On Friday 18 April 2003 11:46, Michael Janssen wrote:
> On Thu, 17 Apr 2003, Scott Chapman wrote:
> > Is it possible to make a regular expression that will match:
> > '<html blah>' or '<html>'
> > without having to make it into two complete expressions seperated by a
> > pipe: r'<html[ \t].+?>|<html>'
> >
> > I want it to require a space or tab and at least one character before the
> > closing bracket, after 'html', or just the closing bracket.
>
> def test(expr):
>     for s in ('<html blah>','<html>', '<html:subtype>','<html >',
>               '<html tag1 tag2>'):
>         print "%-18s" % s,
>         mt = re.search(expr, s)
>         if mt:
>             print mt.group()
>         else: print
>
>
> test(r"<html([ \t][^ \t]+?)?>")
> <html blah>        <html blah>
> <html>             <html>
> <html:subtype>
> <html >
> <html tag1 tag2>
>
> r"<html([ \t][^ \t]+?)?>" has a group "([ \t][ \t]+?)" for one following
> space-tag-combination.

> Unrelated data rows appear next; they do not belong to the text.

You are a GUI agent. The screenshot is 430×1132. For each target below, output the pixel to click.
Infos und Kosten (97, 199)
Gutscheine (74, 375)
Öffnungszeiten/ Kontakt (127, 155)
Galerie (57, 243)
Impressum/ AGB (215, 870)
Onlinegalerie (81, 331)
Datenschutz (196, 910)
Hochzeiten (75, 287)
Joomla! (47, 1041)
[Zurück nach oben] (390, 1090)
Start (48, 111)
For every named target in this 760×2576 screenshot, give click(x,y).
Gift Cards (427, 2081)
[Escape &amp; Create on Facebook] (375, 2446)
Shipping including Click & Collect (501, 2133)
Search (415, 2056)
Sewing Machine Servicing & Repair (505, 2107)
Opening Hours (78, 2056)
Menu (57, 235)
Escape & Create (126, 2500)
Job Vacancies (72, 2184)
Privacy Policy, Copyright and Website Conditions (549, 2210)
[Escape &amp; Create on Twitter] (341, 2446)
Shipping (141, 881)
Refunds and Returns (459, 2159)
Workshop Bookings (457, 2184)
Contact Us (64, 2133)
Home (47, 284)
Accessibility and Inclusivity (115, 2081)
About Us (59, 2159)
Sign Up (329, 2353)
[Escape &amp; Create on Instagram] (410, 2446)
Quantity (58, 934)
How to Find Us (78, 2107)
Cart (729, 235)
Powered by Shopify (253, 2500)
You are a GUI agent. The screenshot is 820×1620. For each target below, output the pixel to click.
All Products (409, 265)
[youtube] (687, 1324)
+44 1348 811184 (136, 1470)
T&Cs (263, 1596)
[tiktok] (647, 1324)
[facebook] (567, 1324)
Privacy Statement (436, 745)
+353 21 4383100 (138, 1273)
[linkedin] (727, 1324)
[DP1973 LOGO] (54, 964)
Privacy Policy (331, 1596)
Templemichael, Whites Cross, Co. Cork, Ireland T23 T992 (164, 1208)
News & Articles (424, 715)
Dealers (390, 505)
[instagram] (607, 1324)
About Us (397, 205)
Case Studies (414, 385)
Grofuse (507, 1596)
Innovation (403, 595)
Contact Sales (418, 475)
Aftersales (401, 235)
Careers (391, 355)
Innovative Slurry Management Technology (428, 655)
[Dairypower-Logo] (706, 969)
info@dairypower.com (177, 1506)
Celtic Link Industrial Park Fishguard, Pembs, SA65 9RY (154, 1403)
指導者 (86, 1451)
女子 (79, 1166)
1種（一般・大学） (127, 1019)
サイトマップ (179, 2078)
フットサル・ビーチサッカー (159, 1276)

This group can be given once or no times.
>
> NB: re is powerfull but not suficient for reallife html as Magnus has
> already stated today.
>
> Michael

Mike,
Thanks for the tip.  I'm moving forward with this as a first program in 
Python.  I'll have a good look at htmlParser shortly because of Magnus' post.  
I'm just using this as an exercise and doubt it will ever see production.

Thanks!
Scott